:: Reading text ::
Wednesday, July 15, 2026

New guidance aims to attract overseas supermarket investment

Supermarket investment

The Government has released new guidance designed to make it easier for overseas investors to navigate New Zealand’s Overseas Investment Act when establishing or expanding supermarket and grocery businesses, saying the move is intended to encourage greater competition in the retail sector.

Associate Finance Minister David Seymour said the guidance, issued by Land Information New Zealand (LINZ), provides investors with greater certainty by explaining which provisions of the Act apply, the tests investment proposals must satisfy, and how LINZ will assess applications.

“We want to make it as easy as possible for credible investors to establish or expand grocery retail operations in New Zealand,” Seymour said. “The more options there are for Kiwis, the more competition there is within the market. This will lead to lower prices for Kiwis at the checkout.”

The guidance forms part of broader reforms to the overseas investment regime aimed at encouraging foreign investment. Seymour said the Government had also streamlined the application process under the Act.

:: Information supplied ::
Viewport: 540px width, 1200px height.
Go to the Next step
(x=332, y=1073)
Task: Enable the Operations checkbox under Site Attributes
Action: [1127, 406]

:: To be done ::
Quote the supermarket investment guidance article from "The Government has" up to and including "the retail sector.".

:: Correct answer ::
The Government has released new guidance designed to make it easier for overseas investors to navigate New Zealand’s Overseas Investment Act when establishing or expanding supermarket and grocery businesses, saying the move is intended to encourage greater competition in the retail sector.